*** Opening Page extract ***

The acquired immunodeficiency syndrome (AIDS) epidemic is now recognized as the most serious disease pandemic of our time. An all-out research assault on this deadly disease, unprecedented in scope and extent, is being conducted throughout the world, and new findings are surfacing with startling rapidity.

Sexually Transmitted Infections

human immunodeficiency virus (HIV)

The immune-system-destroying virus that causes AIDS.

At the end of the three decades since AIDS was first identified, researchers world­wide are pursuing ways to improve prevention and treatment of this disease while con­tinuing to seek a cure (Dieffenbach & Fauci, 2011). We address these unprecedented efforts in the following pages.

AIDS results from infection with the human immunodeficiency virus (HIV). HIV falls into a special category of viruses called retroviruses, so named because they reverse the usual order of reproduction within cells they infect, a process called reverse transcription.

Two forms of HIV have been linked with the development of AIDS: HIV-1 and HIV – 2. HIV-1 was the first human immunodeficiency virus to be identified and is the one that causes the greatest number of AIDS cases in the United States and throughout the world (De Cock et al., 2011). HIV-2 occurs in some African countries along with HIV-1. HIV – 1, the more virulent of the two forms, is a formidable enemy because it is constantly mutat­ing and is present in multiple strains or subtypes (Osborn, 2008; Taylor et al., 2008). To simplify our discussion of AIDS, we refer to the infective agent simply as HIV.

A great deal of speculation about the origin of AIDS has occurred since the emer­gence of the global pandemic. It has been variously proposed that HIV came from resi­dents of Africa or Haiti, mosquitoes, monkeys, pigs, or even from early testing of a polio vaccine in Africa in the 1950s. Recently published research appears to have solved the riddle of the origin of HIV/AIDS. Persuasive evidence that HIV was introduced to humans from chimpanzees was obtained by two international teams of scientists who traced the roots of HIV to a related virus in a subspecies of chimpanzees that reside in central and southwestern Africa (Gao et al., 1999; Keele et al., 2006). Genetic analysis revealed that this subspecies, Pan troglodytes troglodytes, harbors a simian immunode­ficiency virus (SIV) that is the origin of HIV-1. Evidence suggests that SIV is quite ancient, at least 32,000 years old (Worobey et al., 2010). Scientists believe that SIV genetically converted to HIV either while it was still in a chimpanzee or after a human contracted SIV, perhaps through exposure to chimpanzee blood from hunting or han­dling the meat during food preparation (De Cock et al., 2011).

*** Closing Page extract ***
*** Opening Data listing ***

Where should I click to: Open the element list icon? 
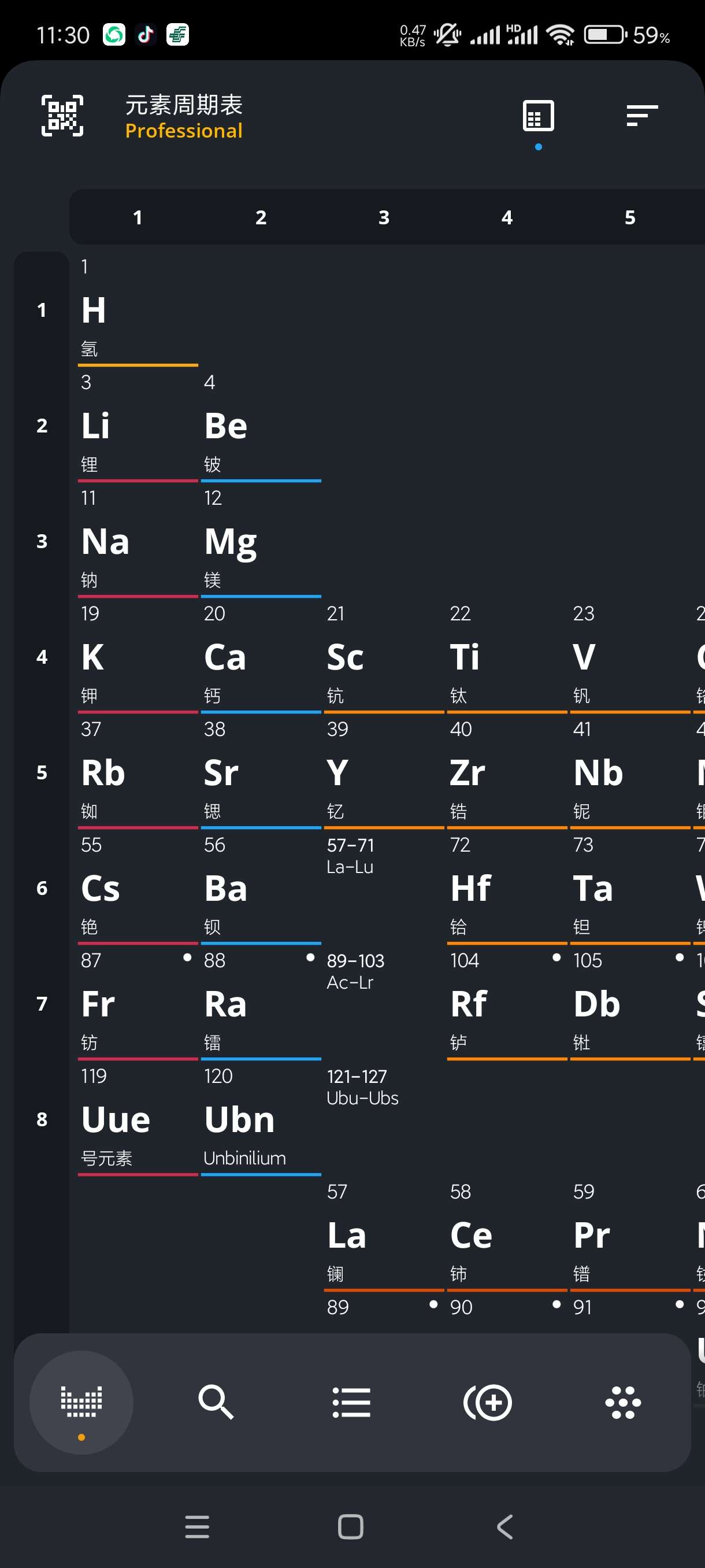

*** Closing Data listing ***
*** Opening Data listing ***

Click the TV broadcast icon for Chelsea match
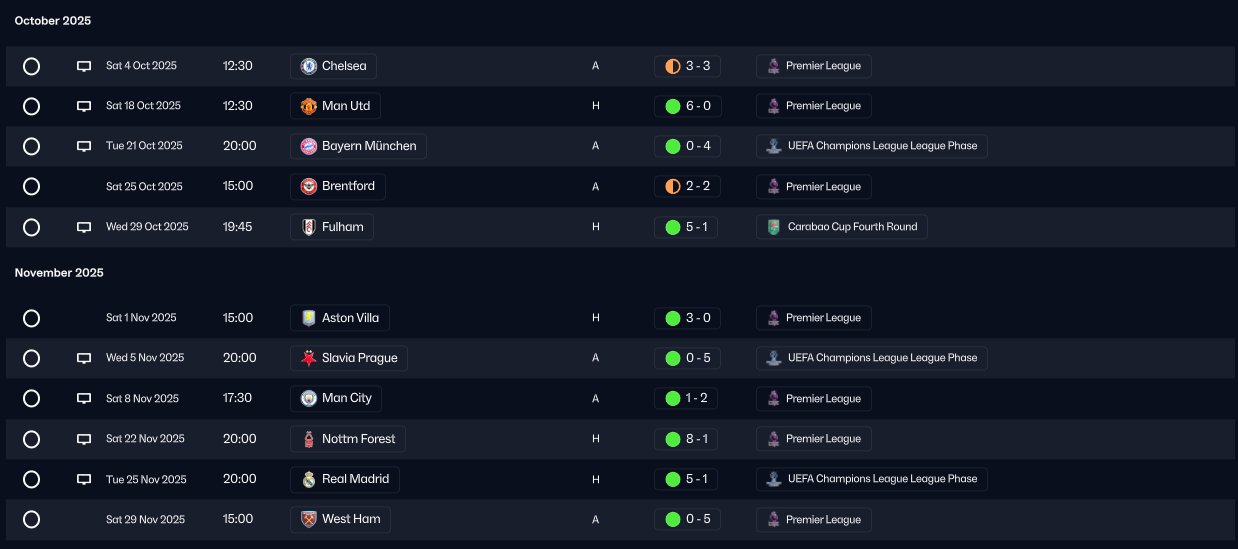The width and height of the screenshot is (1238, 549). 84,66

*** Closing Data listing ***
*** Opening Data listing ***

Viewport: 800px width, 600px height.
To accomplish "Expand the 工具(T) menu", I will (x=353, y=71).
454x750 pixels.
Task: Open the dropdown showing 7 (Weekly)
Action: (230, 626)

*** Closing Data listing ***

## Goal of the exercise
Using the AIDS passage, say whether each statement agrees with it: 1. HIV-2 is the more virulent of the two forms of HIV. 2. SIV is thought to be at least 32,000 years old. 3. The chimpanzee subspecies linked to HIV lives in central and southwestern Africa. Answer each with yes or no, plus the deciding words quoted from the passage. You don't need the rows for anything here.

## Completed task
1. No: "HIV – 1, the more virulent of the two forms"
2. Yes: "SIV is quite ancient, at least 32,000 years old"
3. Yes: "reside in central and southwestern Africa"